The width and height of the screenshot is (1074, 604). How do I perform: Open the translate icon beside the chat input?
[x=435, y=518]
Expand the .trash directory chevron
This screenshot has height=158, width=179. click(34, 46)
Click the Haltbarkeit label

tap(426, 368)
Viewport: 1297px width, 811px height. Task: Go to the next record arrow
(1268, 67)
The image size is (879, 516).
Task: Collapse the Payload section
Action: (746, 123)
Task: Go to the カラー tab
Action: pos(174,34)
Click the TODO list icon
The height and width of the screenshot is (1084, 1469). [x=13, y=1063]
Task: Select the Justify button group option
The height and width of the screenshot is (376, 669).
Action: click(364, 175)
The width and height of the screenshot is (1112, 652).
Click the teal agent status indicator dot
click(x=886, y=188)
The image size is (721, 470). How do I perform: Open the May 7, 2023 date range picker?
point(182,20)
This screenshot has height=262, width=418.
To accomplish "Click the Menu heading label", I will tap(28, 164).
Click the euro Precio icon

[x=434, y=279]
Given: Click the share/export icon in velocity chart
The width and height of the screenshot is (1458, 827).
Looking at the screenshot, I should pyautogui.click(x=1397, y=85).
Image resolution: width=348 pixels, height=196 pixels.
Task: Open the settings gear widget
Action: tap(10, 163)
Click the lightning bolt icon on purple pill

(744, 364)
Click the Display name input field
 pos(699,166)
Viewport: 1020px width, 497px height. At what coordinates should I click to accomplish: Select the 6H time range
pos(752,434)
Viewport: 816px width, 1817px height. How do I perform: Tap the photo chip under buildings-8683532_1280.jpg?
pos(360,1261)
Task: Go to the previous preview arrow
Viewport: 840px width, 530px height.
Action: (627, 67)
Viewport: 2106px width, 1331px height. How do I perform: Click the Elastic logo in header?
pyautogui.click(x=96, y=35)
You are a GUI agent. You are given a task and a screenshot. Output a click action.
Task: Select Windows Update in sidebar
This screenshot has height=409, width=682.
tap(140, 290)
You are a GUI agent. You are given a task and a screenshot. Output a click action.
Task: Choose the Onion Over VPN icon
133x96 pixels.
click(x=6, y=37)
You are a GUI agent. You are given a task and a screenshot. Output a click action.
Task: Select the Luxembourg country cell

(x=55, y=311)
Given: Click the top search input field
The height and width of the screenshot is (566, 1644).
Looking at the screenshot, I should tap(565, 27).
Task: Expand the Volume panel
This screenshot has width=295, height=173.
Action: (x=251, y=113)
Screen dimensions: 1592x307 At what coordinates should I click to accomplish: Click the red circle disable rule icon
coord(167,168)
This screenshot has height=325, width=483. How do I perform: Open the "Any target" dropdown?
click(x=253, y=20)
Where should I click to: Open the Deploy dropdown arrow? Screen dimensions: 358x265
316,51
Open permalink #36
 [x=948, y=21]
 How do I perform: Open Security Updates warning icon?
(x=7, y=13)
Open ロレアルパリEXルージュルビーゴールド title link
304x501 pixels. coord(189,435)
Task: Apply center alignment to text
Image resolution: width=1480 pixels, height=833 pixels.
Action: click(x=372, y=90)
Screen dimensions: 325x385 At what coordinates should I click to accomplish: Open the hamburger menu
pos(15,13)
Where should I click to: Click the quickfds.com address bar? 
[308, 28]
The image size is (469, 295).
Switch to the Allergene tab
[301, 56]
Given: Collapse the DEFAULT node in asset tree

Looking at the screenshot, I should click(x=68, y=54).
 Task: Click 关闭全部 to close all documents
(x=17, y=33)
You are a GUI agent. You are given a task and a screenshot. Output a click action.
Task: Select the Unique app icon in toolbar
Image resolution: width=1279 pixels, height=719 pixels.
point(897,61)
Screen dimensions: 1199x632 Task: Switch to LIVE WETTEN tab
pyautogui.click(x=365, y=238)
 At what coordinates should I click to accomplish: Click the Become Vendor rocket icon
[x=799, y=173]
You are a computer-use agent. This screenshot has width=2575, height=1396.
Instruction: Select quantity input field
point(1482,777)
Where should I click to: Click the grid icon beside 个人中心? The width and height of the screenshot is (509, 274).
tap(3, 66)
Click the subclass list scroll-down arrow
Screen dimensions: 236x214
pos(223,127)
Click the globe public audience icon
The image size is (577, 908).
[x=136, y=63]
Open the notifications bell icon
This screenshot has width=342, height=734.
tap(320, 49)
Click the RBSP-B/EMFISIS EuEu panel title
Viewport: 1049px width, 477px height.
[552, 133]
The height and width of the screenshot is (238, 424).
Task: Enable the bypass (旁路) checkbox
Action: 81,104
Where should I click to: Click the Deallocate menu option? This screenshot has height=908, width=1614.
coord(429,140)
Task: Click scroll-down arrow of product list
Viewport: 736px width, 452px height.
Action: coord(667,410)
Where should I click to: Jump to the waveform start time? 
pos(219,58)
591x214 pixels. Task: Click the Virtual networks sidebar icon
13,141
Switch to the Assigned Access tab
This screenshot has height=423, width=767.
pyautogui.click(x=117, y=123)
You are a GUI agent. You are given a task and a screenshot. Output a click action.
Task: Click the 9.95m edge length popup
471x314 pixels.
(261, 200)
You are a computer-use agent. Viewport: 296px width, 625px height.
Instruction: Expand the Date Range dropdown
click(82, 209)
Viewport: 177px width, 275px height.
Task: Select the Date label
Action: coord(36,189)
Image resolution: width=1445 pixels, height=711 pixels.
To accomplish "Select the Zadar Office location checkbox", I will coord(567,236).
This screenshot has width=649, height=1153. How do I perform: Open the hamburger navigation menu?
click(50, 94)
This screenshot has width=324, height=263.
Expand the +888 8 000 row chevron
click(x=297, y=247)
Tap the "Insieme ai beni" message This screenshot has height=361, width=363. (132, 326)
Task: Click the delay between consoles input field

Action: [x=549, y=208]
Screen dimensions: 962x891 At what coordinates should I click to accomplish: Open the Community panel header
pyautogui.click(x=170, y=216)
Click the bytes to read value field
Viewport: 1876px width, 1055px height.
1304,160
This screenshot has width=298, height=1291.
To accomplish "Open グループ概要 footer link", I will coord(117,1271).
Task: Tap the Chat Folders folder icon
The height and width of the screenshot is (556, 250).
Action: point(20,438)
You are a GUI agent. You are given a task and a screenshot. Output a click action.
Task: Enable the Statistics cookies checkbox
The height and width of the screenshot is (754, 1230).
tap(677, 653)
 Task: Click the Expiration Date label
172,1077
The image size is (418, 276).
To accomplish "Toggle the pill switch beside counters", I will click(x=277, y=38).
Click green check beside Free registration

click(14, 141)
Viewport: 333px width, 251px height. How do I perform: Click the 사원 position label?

# What this task involves
Duplicate every line above without a single change.

# Exercise result
The width and height of the screenshot is (1074, 604). How do I perform: Open the translate icon beside the chat input?
[x=435, y=518]
Expand the .trash directory chevron
This screenshot has height=158, width=179. click(34, 46)
Click the Haltbarkeit label

tap(426, 368)
Viewport: 1297px width, 811px height. Task: Go to the next record arrow
(1268, 67)
The image size is (879, 516).
Task: Collapse the Payload section
Action: (746, 123)
Task: Go to the カラー tab
Action: pos(174,34)
Click the TODO list icon
The height and width of the screenshot is (1084, 1469). [x=13, y=1063]
Task: Select the Justify button group option
The height and width of the screenshot is (376, 669).
Action: click(364, 175)
The width and height of the screenshot is (1112, 652).
Click the teal agent status indicator dot
click(x=886, y=188)
The image size is (721, 470). How do I perform: Open the May 7, 2023 date range picker?
point(182,20)
This screenshot has height=262, width=418.
To accomplish "Click the Menu heading label", I will tap(28, 164).
Click the euro Precio icon

[x=434, y=279]
Given: Click the share/export icon in velocity chart
The width and height of the screenshot is (1458, 827).
Looking at the screenshot, I should pyautogui.click(x=1397, y=85).
Image resolution: width=348 pixels, height=196 pixels.
Task: Open the settings gear widget
Action: tap(10, 163)
Click the lightning bolt icon on purple pill

(744, 364)
Click the Display name input field
 pos(699,166)
Viewport: 1020px width, 497px height. At what coordinates should I click to accomplish: Select the 6H time range
pos(752,434)
Viewport: 816px width, 1817px height. How do I perform: Tap the photo chip under buildings-8683532_1280.jpg?
pos(360,1261)
Task: Go to the previous preview arrow
Viewport: 840px width, 530px height.
Action: (627, 67)
Viewport: 2106px width, 1331px height. How do I perform: Click the Elastic logo in header?
pyautogui.click(x=96, y=35)
You are a GUI agent. You are given a task and a screenshot. Output a click action.
Task: Select Windows Update in sidebar
This screenshot has height=409, width=682.
tap(140, 290)
You are a GUI agent. You are given a task and a screenshot. Output a click action.
Task: Choose the Onion Over VPN icon
133x96 pixels.
click(x=6, y=37)
You are a GUI agent. You are given a task and a screenshot. Output a click action.
Task: Select the Luxembourg country cell

(x=55, y=311)
Given: Click the top search input field
The height and width of the screenshot is (566, 1644).
Looking at the screenshot, I should tap(565, 27).
Task: Expand the Volume panel
This screenshot has width=295, height=173.
Action: (x=251, y=113)
Screen dimensions: 1592x307 At what coordinates should I click to accomplish: Click the red circle disable rule icon
coord(167,168)
This screenshot has height=325, width=483. How do I perform: Open the "Any target" dropdown?
click(x=253, y=20)
Where should I click to: Open the Deploy dropdown arrow? Screen dimensions: 358x265
316,51
Open permalink #36
 [x=948, y=21]
 How do I perform: Open Security Updates warning icon?
(x=7, y=13)
Open ロレアルパリEXルージュルビーゴールド title link
304x501 pixels. coord(189,435)
Task: Apply center alignment to text
Image resolution: width=1480 pixels, height=833 pixels.
Action: click(x=372, y=90)
Screen dimensions: 325x385 At what coordinates should I click to accomplish: Open the hamburger menu
pos(15,13)
Where should I click to: Click the quickfds.com address bar? 
[308, 28]
The image size is (469, 295).
Switch to the Allergene tab
[301, 56]
Given: Collapse the DEFAULT node in asset tree

Looking at the screenshot, I should click(x=68, y=54).
 Task: Click 关闭全部 to close all documents
(x=17, y=33)
You are a GUI agent. You are given a task and a screenshot. Output a click action.
Task: Select the Unique app icon in toolbar
Image resolution: width=1279 pixels, height=719 pixels.
point(897,61)
Screen dimensions: 1199x632 Task: Switch to LIVE WETTEN tab
pyautogui.click(x=365, y=238)
 At what coordinates should I click to accomplish: Click the Become Vendor rocket icon
[x=799, y=173]
You are a computer-use agent. This screenshot has width=2575, height=1396.
Instruction: Select quantity input field
point(1482,777)
Where should I click to: Click the grid icon beside 个人中心? The width and height of the screenshot is (509, 274).
tap(3, 66)
Click the subclass list scroll-down arrow
Screen dimensions: 236x214
pos(223,127)
Click the globe public audience icon
The image size is (577, 908).
[x=136, y=63]
Open the notifications bell icon
This screenshot has width=342, height=734.
tap(320, 49)
Click the RBSP-B/EMFISIS EuEu panel title
Viewport: 1049px width, 477px height.
[552, 133]
The height and width of the screenshot is (238, 424).
Task: Enable the bypass (旁路) checkbox
Action: 81,104
Where should I click to: Click the Deallocate menu option? This screenshot has height=908, width=1614.
coord(429,140)
Task: Click scroll-down arrow of product list
Viewport: 736px width, 452px height.
Action: coord(667,410)
Where should I click to: Jump to the waveform start time? 
pos(219,58)
591x214 pixels. Task: Click the Virtual networks sidebar icon
13,141
Switch to the Assigned Access tab
This screenshot has height=423, width=767.
pyautogui.click(x=117, y=123)
You are a GUI agent. You are given a task and a screenshot. Output a click action.
Task: Click the 9.95m edge length popup
471x314 pixels.
(261, 200)
You are a computer-use agent. Viewport: 296px width, 625px height.
Instruction: Expand the Date Range dropdown
click(82, 209)
Viewport: 177px width, 275px height.
Task: Select the Date label
Action: coord(36,189)
Image resolution: width=1445 pixels, height=711 pixels.
To accomplish "Select the Zadar Office location checkbox", I will coord(567,236).
This screenshot has width=649, height=1153. How do I perform: Open the hamburger navigation menu?
click(50, 94)
This screenshot has width=324, height=263.
Expand the +888 8 000 row chevron
click(x=297, y=247)
Tap the "Insieme ai beni" message This screenshot has height=361, width=363. (132, 326)
Task: Click the delay between consoles input field

Action: [x=549, y=208]
Screen dimensions: 962x891 At what coordinates should I click to accomplish: Open the Community panel header
pyautogui.click(x=170, y=216)
Click the bytes to read value field
Viewport: 1876px width, 1055px height.
1304,160
This screenshot has width=298, height=1291.
To accomplish "Open グループ概要 footer link", I will coord(117,1271).
Task: Tap the Chat Folders folder icon
The height and width of the screenshot is (556, 250).
Action: point(20,438)
You are a GUI agent. You are given a task and a screenshot. Output a click action.
Task: Enable the Statistics cookies checkbox
The height and width of the screenshot is (754, 1230).
tap(677, 653)
 Task: Click the Expiration Date label
172,1077
The image size is (418, 276).
To accomplish "Toggle the pill switch beside counters", I will click(x=277, y=38).
Click green check beside Free registration

click(14, 141)
Viewport: 333px width, 251px height. How do I perform: Click the 사원 position label?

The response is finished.